| Что сделать |
Продолжите текст о Дэвиде Линче и «Твин Пиксе», начав сразу после его последнего предложения.

| Текст для чтения |
****************************************
Продолжая думать о Дэвиде Линче, мы не могли избежать контекста личных отношений с режиссером и его работами. Редакция «Искусства кино» вспоминает свои точки соприкосновения с мастером, перечисляя фильмы и возвращаясь в созданные им миры.
Дайан, сегодня 17 января 2025 года, и наши сердца разбиты. Дэвида Линча больше нет с нами.
Старый «Твин Пикс» после всей шумихи с новым сезоном как будто бы немного устал. Разодранный на цитаты, выхваченные из контекста, застыл, замер, стал эмблемой, именем нарицательным, памятником самому себе. Но достаточно хоть на минутку вновь заехать в маленький городок, что на северо-западе, недалеко от канадской границы, как понимаешь: ничего более живого, теплого и парадоксального и представить себе невозможно.
Слишком громкий и неудобный, сериал-скандал, заноза в заднице. Феномен, изменивший телевидение. Мыльная опера. Странный и родной, необъятный, необъяснимый и нежный – целый огромный мир. Подарок Небес нам.
Дайан, мы на месте. Да, конечно, на въезде в город указано число жителей (51 201), но у нас тут вообще-то труп, завернутый в полиэтилен, так что эти цифры весьма условны. А еще у нас есть совы, ламы, пожары, мигающие неверным огнем светофоры. А у Полена в руках Маргарет Лантерман всегда можно спросить совета в случае чего. И оно ответит. Жизнь вообще отвечает, если обращаешь на нее внимание.
****************************************
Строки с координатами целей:

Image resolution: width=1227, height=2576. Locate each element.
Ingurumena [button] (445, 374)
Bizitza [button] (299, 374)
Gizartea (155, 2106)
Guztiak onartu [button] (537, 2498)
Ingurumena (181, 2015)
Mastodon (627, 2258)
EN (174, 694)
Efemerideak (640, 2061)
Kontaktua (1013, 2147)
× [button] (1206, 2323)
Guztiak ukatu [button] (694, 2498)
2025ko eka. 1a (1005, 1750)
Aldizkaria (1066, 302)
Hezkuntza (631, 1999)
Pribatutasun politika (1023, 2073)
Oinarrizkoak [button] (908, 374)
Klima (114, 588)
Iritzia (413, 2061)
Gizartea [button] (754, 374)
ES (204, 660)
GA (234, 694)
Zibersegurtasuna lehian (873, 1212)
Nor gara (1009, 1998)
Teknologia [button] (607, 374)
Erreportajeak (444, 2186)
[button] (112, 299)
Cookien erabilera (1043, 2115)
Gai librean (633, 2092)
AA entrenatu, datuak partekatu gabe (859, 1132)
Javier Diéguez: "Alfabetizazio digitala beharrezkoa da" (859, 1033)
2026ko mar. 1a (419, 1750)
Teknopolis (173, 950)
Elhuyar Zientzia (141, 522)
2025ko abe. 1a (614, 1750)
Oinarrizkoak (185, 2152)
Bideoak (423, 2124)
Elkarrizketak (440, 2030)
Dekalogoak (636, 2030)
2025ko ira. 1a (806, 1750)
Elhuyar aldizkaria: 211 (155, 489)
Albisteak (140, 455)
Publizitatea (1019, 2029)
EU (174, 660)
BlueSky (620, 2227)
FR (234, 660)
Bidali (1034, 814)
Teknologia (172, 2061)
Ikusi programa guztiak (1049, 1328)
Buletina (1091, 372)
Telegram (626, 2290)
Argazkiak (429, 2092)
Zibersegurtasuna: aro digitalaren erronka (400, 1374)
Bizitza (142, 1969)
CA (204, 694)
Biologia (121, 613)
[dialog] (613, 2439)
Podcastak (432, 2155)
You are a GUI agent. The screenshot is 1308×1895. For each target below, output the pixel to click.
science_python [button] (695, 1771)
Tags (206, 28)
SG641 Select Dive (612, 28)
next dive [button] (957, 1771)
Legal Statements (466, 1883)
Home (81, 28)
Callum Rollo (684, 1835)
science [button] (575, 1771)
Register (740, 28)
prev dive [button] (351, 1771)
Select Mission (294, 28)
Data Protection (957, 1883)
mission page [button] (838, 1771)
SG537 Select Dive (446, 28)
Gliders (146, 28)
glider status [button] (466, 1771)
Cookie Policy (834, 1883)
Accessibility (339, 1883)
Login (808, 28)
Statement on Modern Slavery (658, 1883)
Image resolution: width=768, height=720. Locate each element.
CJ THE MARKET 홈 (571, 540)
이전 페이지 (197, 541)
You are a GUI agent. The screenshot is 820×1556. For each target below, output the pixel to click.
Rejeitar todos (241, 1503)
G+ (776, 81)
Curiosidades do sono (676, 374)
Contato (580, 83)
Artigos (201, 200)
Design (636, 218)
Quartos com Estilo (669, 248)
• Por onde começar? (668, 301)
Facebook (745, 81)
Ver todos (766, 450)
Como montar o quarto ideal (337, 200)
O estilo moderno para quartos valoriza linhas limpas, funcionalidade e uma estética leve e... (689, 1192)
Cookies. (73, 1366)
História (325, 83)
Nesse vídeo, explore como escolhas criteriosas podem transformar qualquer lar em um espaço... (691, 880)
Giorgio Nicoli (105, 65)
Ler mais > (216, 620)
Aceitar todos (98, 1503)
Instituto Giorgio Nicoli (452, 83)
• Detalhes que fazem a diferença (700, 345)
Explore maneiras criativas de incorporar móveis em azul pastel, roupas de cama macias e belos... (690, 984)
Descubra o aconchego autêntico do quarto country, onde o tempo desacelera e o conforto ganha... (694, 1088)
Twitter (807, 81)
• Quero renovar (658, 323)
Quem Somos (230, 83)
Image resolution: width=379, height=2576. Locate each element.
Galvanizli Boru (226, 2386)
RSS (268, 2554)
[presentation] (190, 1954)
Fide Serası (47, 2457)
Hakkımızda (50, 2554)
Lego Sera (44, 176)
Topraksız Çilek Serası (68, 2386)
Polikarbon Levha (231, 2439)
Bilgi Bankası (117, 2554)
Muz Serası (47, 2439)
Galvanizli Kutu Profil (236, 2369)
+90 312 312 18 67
****************************************
| Результат |
За шутками и мемами бьется сердце, огромное, трепещущее (Дэвида, Марка, Кайла и всех-всех-всех). Шепчущий антониониевский ветер, который знает все, что было, все, что есть, все, что будет. Тоненькая певичка в грязном ночном клубе, с голосом соловья. Неземная, но такая родная девушка с фотографии. Ты ее убиваешь, мучаешь, заворачиваешь в полиэтилен, а она все равно выбирается, выпутывается, и живет, живет, живет. И конечно, он, специальный агент ФБР Дэйл Б. Купер. Рыцарь без доспехов, но в неизменном костюме, с томиком тибетских мудростей в кармане, на руках выносящий фарфоровую Одри из злющего придорожного притона. А еще тот, кого нельзя называть, – с длинными спутанными волосами, мелькнувший в зеркале, человек или нет, навсегда воплотивший чистый иррациональный ужас бытия.
Линч это умеет. Соткать из воздуха самый страшный кошмар, что-то из подсознания, из глубин времен. Но не оставит с ним наедине. Рай, кстати, показать сложнее, чем чистилище. «Рай - это большое и интересное место», - замечает Дэйл. Твин Пикс – очень интересное место.
«Господи, помоги мне, я не знаю, с чего начать», – поднимает глаза к небу Купер. — «Ты уже на правильном пути», - подбадривает помощник шерифа Хоук. - «Не нужно знать, куда он приведет. Просто иди». И Купер идет. И мы, крепко опираясь на нашего проводника Дэвида, идем за ним.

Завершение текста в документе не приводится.